GIVEN TEXT:
= = = = =
Under terms of the funding announcement, Transport Canada will provide $5.3 million to the City of Sault Ste. Marie over three years, in increments, to assist with continued passenger rail service between the Sault and Hearst.

The city, in turn, will hand that money to Railmark Canada, owned and operated by U.S.-based rail operator B. Allen Brown, to help make the Sault to Hearst run an eventually self-sustaining, viable tourist operation over the next three years.

The Sault Ste. Marie Economic Development Corporation (EDC) will also be working closely with Railmark over the next three years.

Railmark will take over the Sault to Hearst run in May.

Brown told SooToday he would have preferred the federal government to grant an original request for $7 million over five years.

Regardless, Brown said Railmark will work hard to promote destinations along the Sault to Hearst line to both Canadian and U.S. tourists, and add features such as a dining car to enhance the ride from the Sault to Hearst.
= = = = =
DATA SHOWN:
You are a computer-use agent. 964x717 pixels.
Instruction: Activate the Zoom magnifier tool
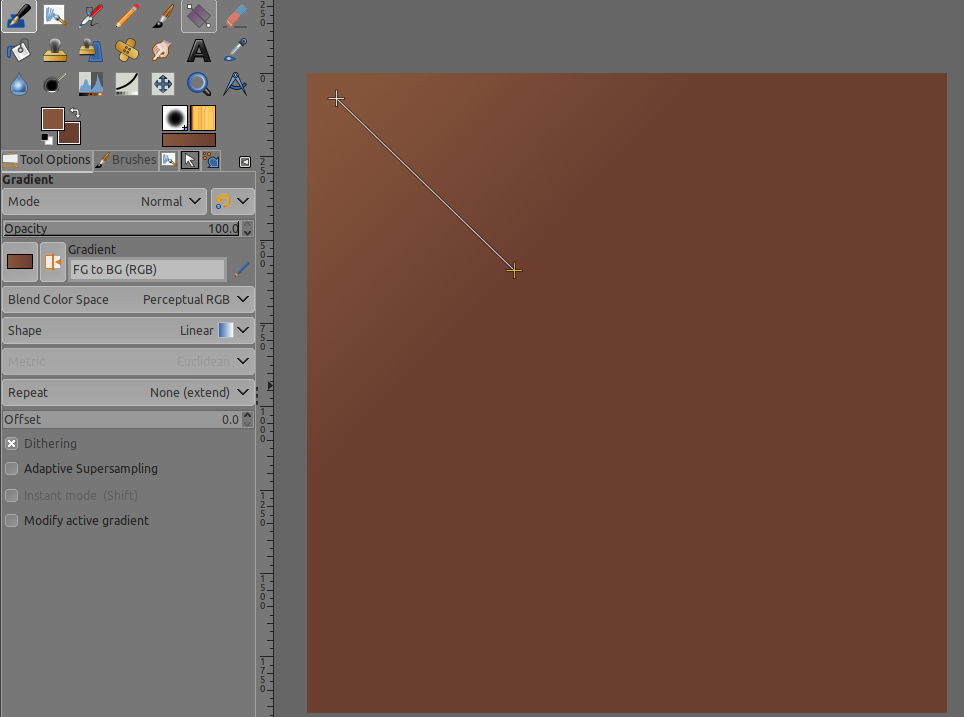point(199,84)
= = = = =
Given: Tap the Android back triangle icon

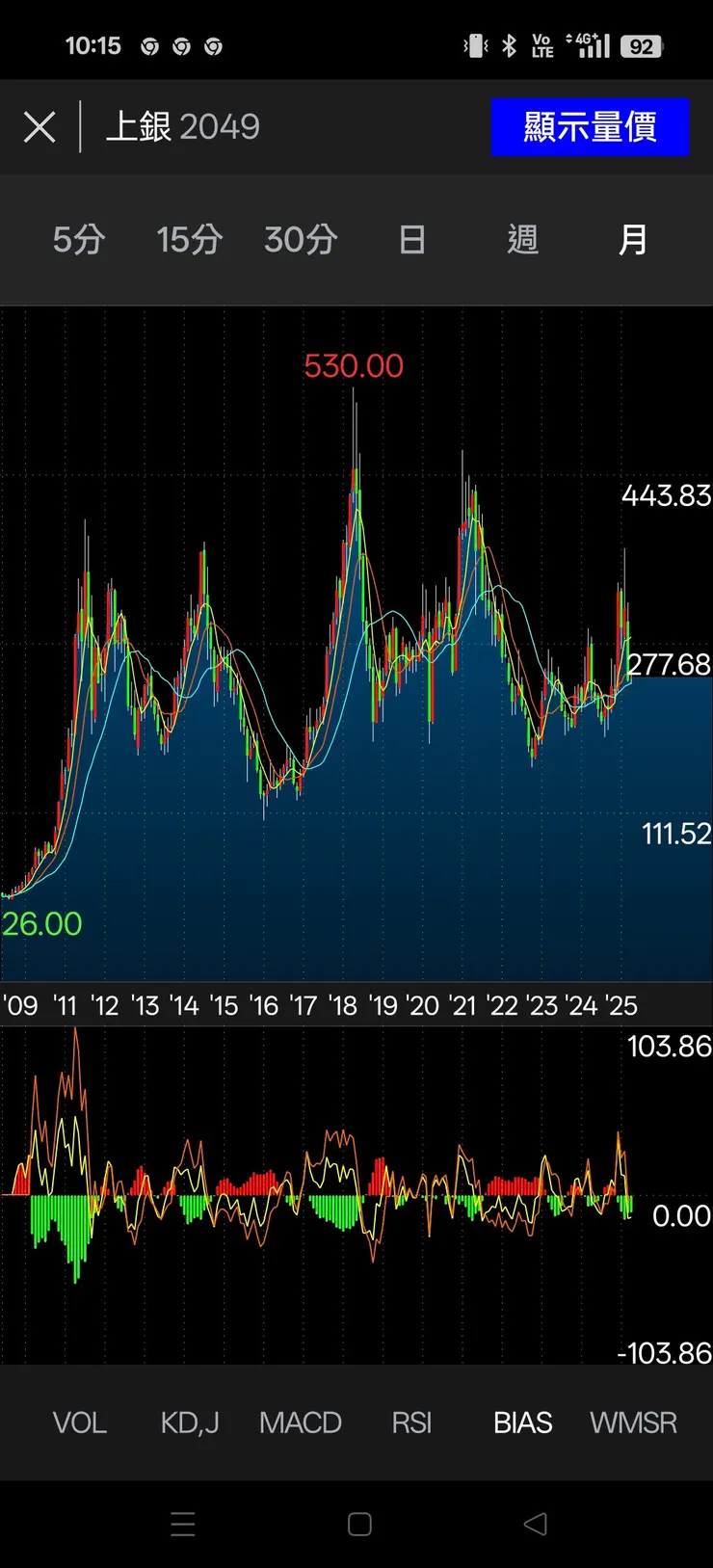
= = = = =
GIVEN TASK:
Translate this sentence from the passage on rail funding into French: "Railmark will take over the Sault to Hearst run in May." The records are drawn from a separate source unrelated to the text.

RESPONSE TO THIS EXERCISE:
Railmark reprendra le trajet de Sault à Hearst en mai.